To start off your army I would suggest getting 2 battalion boxes for a large core of clanrats, and a decent amount of plague monks for mass attack not to mention the rat ogres which are awesome. After that get a couple of characters and then whatever strikes your fancy.


----------



## Inquisitor Aurelius (Jun 9, 2008)

Kill-Kill man-things! Dwarf-things! Elf-things! For Council! For Horned Rat!

Heh. Always loved the Skaven, if for no other reason than that it's so much fun to imagine their leaders exhorting the cringing, cowering slaves and Clanrats to rush at a block of Black Orcs or something, just to tie them there while the Warp-lightning Cannon charges up. Never played 'em myself (I didn't relish the thought of painting two hundred Clanrats), but they seem like a fun army. And due for an update in the not-too-distant future, I hear. But until then, here's a killer combo for your Warlord: Desolate Blade, Enchanted Shield, Warpstone Amulet, Bands of Power. Also, heavy armour. That's a 3+ armour save, 4+ Ward, and strength six, increasing to ten(!) if you manage to fire the bound spell - which you should, with a couple of kitted out Warlock Engineers to soak up Dispel dice. Alternatively, you could save a few points and take the Languisher Sword instead, which would decrease your strength by two but give you ASF - very useful against those dastardly Elf-things I mentioned earlier :spiteful:. Actually, if you drop the defensive items and go with the LS, you can pull off a similar trick with a Chieftain, which would allow you to field a Grey Seer in 2,000 and all but guarantee that by the time you activate the Bands your opponent will be powerless to stop them from going off. Try it. You'll like it :grin:.


----------



## davidg32 (Dec 19, 2008)

Thanks for the advice so far. I'm leaning towards building a solid core of clan rats at this point. Any ideas on painting composition? I am contemplating a marble look for the rats armor and clothes to go against dark brown fur, kinda like a death wing look, any thoughts or feedback would be great.


----------



## bobss (May 18, 2008)

Although im not 100% sure on what exact paints to use, i know you can achieve i pretty good effect, and fast using drybrushing and inking


----------



## squeek (Jun 8, 2008)

As far as painting goes I would advise keeping your scheme as simple as possible, you may well regret a complex scheme when you are on clanrat number 224 and still have a load more looking at you waiting for some love. Do a test mini if you are unsure and see what you think of the finish and effort once done.


----------



## Inquisitor Aurelius (Jun 9, 2008)

Rusted armour, while a bit unoriginal, is a tested-and-true classic, and a fairly easy effect to achieve. There are at least a dozen ways to do it, but I like a Scorched Brown basecoat, drybrushed with Blazing Orange, and liberally stippled with Boltgun Metal. If that looks a bit flat, a wash of Devlan Mud should shade it more than adequately. It can be a touch messy, though, so it's probably best to do it before the fur - any stray streaks of brown on the armour shouldn't really ruin it anyway.


----------



## davidg32 (Dec 19, 2008)

I'm actually not to familiar with the stiplling technique. How do you go about it?


----------



## Vaz (Mar 19, 2008)

The basic idea is to get your main armour done, then choose a second colour.

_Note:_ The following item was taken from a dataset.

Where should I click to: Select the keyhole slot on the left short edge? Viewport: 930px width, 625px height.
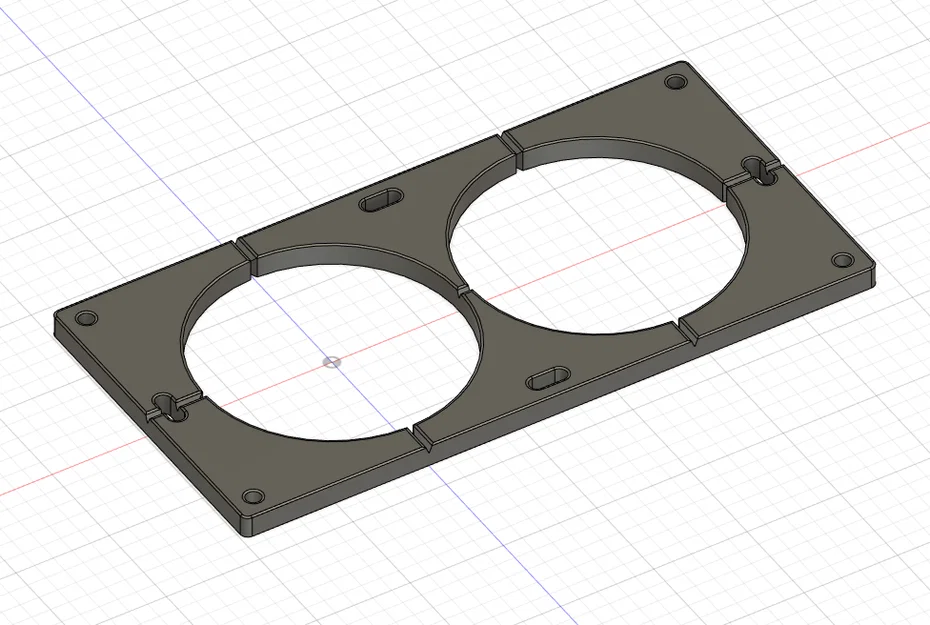click(x=169, y=406)
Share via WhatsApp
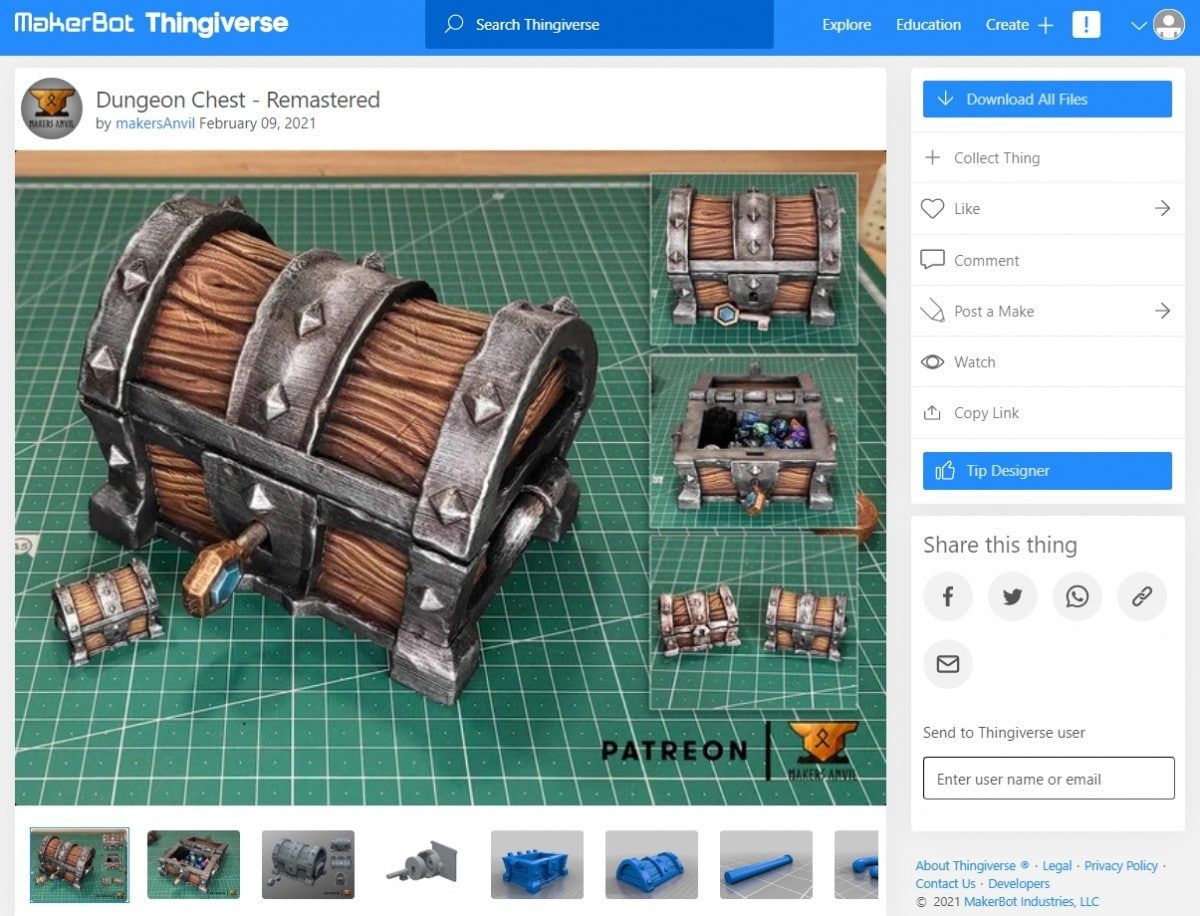This screenshot has width=1200, height=916. coord(1077,596)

Being scavengers, Ratmen are likely to have armour nicked from Dwarves, or Goblins, or Men.

Dwarves tend to be silverish, due to Gromril, and Men tend to be Silvery metal, due to steel manufacturing.

Goblins nick it off the dead bodies of whatever they kill - usually Dwarves and Men, again.

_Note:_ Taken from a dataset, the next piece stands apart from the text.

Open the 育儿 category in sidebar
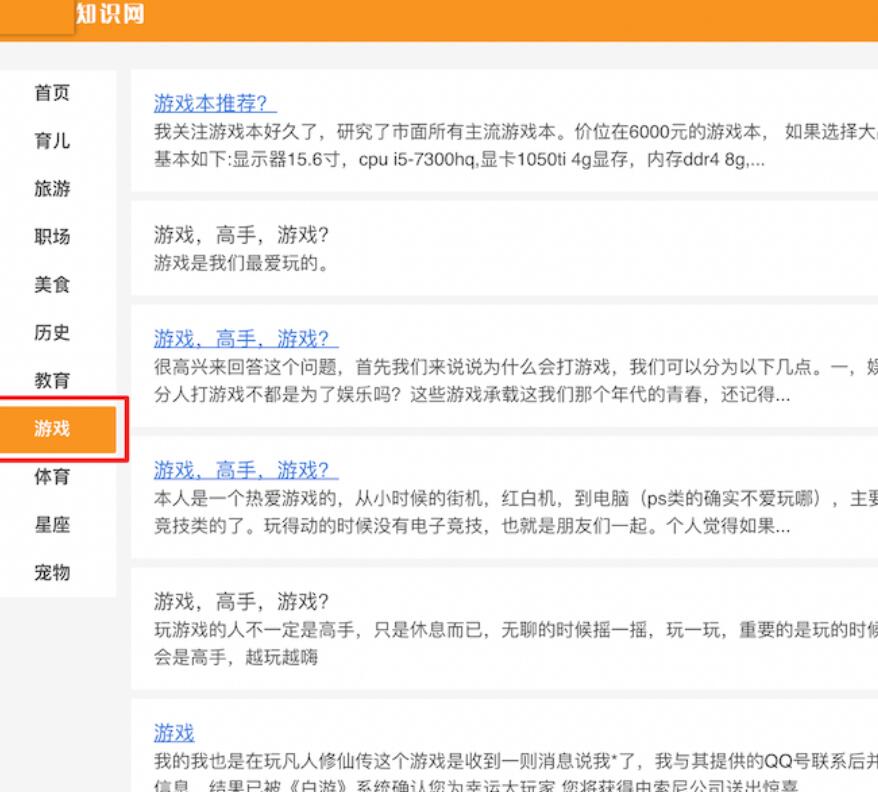pyautogui.click(x=53, y=141)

So for Skaven, the typical colour is to get a nice dark silvery colour - a black basecoat, followed be a Tin Bitz complete basecoat, nooks crannies and everything.

On top of that, make a mix of Chaos Black and Boltgun Metal, and drybrush lightly over the top of that. Finally, Drybrush a lighter amount of Boltgun metal on its own over the top of the armour.

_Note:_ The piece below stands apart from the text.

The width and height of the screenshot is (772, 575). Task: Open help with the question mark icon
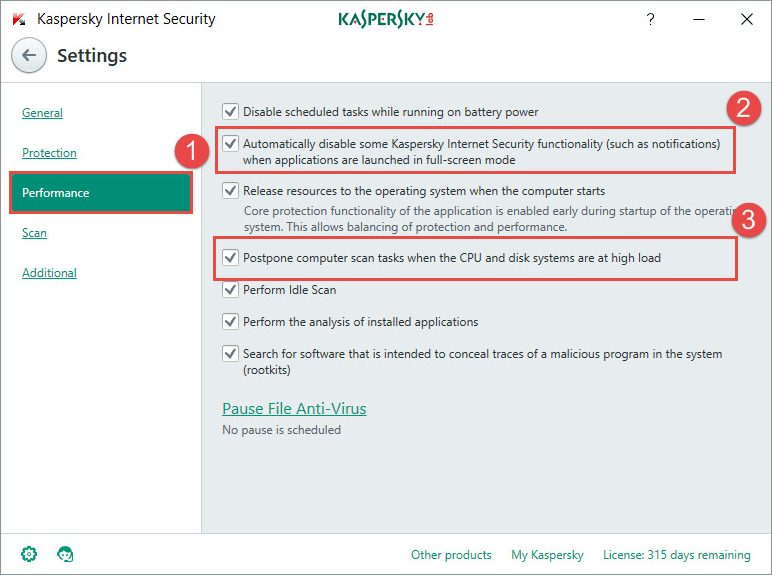(650, 19)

For the stippling, choose a rusty colour. Tin Bitz, Brazen Brass and Shining Gold work well together, when mixed.

To stipple, get a ruined brush, and a very light amount of the paint on. Slowly drag it across the surface of the armour, and repeat, but in strokes across one section rather than the whole of it, as if you drybrushing.

I don't think it's that good an effect, and by washing a small amount of tin bitz mixed with a brown colour, you can get a fantastic effect, that's far more simple to do.


----------



## davidg32 (Dec 19, 2008)

Hmmm well I got my hands on the Skaven Army Book as well as a Globadier. I am trying to figure out a color scheme for the army and have hit a mental block. I really want to go with a marble kind of Death wing looking color for the armor and either gray or scorpion green for the cloth / underside of the clothes. Any other ideas or thoughts?


----------



## Inquisitor Aurelius (Jun 9, 2008)

Vaz said:


> To stipple, get a ruined brush, and a very light amount of the paint on. Slowly drag it across the surface of the armour, and repeat, but in strokes across one section rather than the whole of it, as if you drybrushing.


Not how stippling works. What you want to do is take a stiff brush (as Vaz said, ruined is best, since the process will ruin a good one really quickly anyway), load it as if you're going to drybrush, but then use sort of stabbing motions rather than actual strokes to apply the paint. Well, not stabbing, more like poking. But you've got to put a bit of force into it. Fantastic for rust, as I already mentioned.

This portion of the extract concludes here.